Task directions:
Your answer must be an exact transcription of every entry.

Exercise input:

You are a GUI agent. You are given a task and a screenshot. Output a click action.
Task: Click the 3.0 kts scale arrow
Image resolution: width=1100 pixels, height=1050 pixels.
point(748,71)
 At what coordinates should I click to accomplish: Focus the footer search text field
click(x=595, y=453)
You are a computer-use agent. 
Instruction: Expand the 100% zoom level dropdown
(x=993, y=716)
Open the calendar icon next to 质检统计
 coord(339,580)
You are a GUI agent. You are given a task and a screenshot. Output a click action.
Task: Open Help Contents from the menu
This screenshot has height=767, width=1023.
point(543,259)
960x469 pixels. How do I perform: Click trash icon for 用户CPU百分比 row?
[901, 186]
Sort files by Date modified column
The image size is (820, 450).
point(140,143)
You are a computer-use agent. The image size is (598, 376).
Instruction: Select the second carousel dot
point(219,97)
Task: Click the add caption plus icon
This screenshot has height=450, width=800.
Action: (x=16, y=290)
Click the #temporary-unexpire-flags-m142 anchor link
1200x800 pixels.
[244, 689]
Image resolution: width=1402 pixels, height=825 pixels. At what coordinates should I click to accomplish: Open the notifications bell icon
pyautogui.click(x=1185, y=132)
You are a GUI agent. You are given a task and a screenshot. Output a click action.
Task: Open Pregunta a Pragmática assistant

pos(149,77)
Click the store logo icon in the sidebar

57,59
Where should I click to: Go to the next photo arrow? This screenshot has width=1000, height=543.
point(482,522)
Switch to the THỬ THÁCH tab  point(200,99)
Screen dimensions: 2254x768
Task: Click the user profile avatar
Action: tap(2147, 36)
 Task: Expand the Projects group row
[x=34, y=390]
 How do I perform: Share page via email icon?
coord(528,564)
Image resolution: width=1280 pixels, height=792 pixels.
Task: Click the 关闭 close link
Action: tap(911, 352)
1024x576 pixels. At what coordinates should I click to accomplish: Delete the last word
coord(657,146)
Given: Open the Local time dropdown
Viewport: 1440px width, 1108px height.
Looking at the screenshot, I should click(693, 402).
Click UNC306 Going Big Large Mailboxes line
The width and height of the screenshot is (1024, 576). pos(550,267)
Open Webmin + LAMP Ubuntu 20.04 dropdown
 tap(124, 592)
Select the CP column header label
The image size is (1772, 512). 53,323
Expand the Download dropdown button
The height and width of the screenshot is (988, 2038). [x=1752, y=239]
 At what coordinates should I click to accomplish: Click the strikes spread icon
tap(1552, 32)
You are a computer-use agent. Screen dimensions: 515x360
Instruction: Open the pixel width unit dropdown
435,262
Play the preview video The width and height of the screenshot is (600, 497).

Written solution:
You are a GUI agent. You are given a task and a screenshot. Output a click action.
Task: Click the 3.0 kts scale arrow
Image resolution: width=1100 pixels, height=1050 pixels.
point(748,71)
 At what coordinates should I click to accomplish: Focus the footer search text field
click(x=595, y=453)
You are a computer-use agent. 
Instruction: Expand the 100% zoom level dropdown
(x=993, y=716)
Open the calendar icon next to 质检统计
 coord(339,580)
You are a GUI agent. You are given a task and a screenshot. Output a click action.
Task: Open Help Contents from the menu
This screenshot has height=767, width=1023.
point(543,259)
960x469 pixels. How do I perform: Click trash icon for 用户CPU百分比 row?
[901, 186]
Sort files by Date modified column
The image size is (820, 450).
point(140,143)
You are a computer-use agent. The image size is (598, 376).
Instruction: Select the second carousel dot
point(219,97)
Task: Click the add caption plus icon
This screenshot has height=450, width=800.
Action: (x=16, y=290)
Click the #temporary-unexpire-flags-m142 anchor link
1200x800 pixels.
[244, 689]
Image resolution: width=1402 pixels, height=825 pixels. At what coordinates should I click to accomplish: Open the notifications bell icon
pyautogui.click(x=1185, y=132)
You are a GUI agent. You are given a task and a screenshot. Output a click action.
Task: Open Pregunta a Pragmática assistant

pos(149,77)
Click the store logo icon in the sidebar

57,59
Where should I click to: Go to the next photo arrow? This screenshot has width=1000, height=543.
point(482,522)
Switch to the THỬ THÁCH tab  point(200,99)
Screen dimensions: 2254x768
Task: Click the user profile avatar
Action: tap(2147, 36)
 Task: Expand the Projects group row
[x=34, y=390]
 How do I perform: Share page via email icon?
coord(528,564)
Image resolution: width=1280 pixels, height=792 pixels.
Task: Click the 关闭 close link
Action: tap(911, 352)
1024x576 pixels. At what coordinates should I click to accomplish: Delete the last word
coord(657,146)
Given: Open the Local time dropdown
Viewport: 1440px width, 1108px height.
Looking at the screenshot, I should click(693, 402).
Click UNC306 Going Big Large Mailboxes line
The width and height of the screenshot is (1024, 576). pos(550,267)
Open Webmin + LAMP Ubuntu 20.04 dropdown
 tap(124, 592)
Select the CP column header label
The image size is (1772, 512). 53,323
Expand the Download dropdown button
The height and width of the screenshot is (988, 2038). [x=1752, y=239]
 At what coordinates should I click to accomplish: Click the strikes spread icon
tap(1552, 32)
You are a computer-use agent. Screen dimensions: 515x360
Instruction: Open the pixel width unit dropdown
435,262
Play the preview video The width and height of the screenshot is (600, 497).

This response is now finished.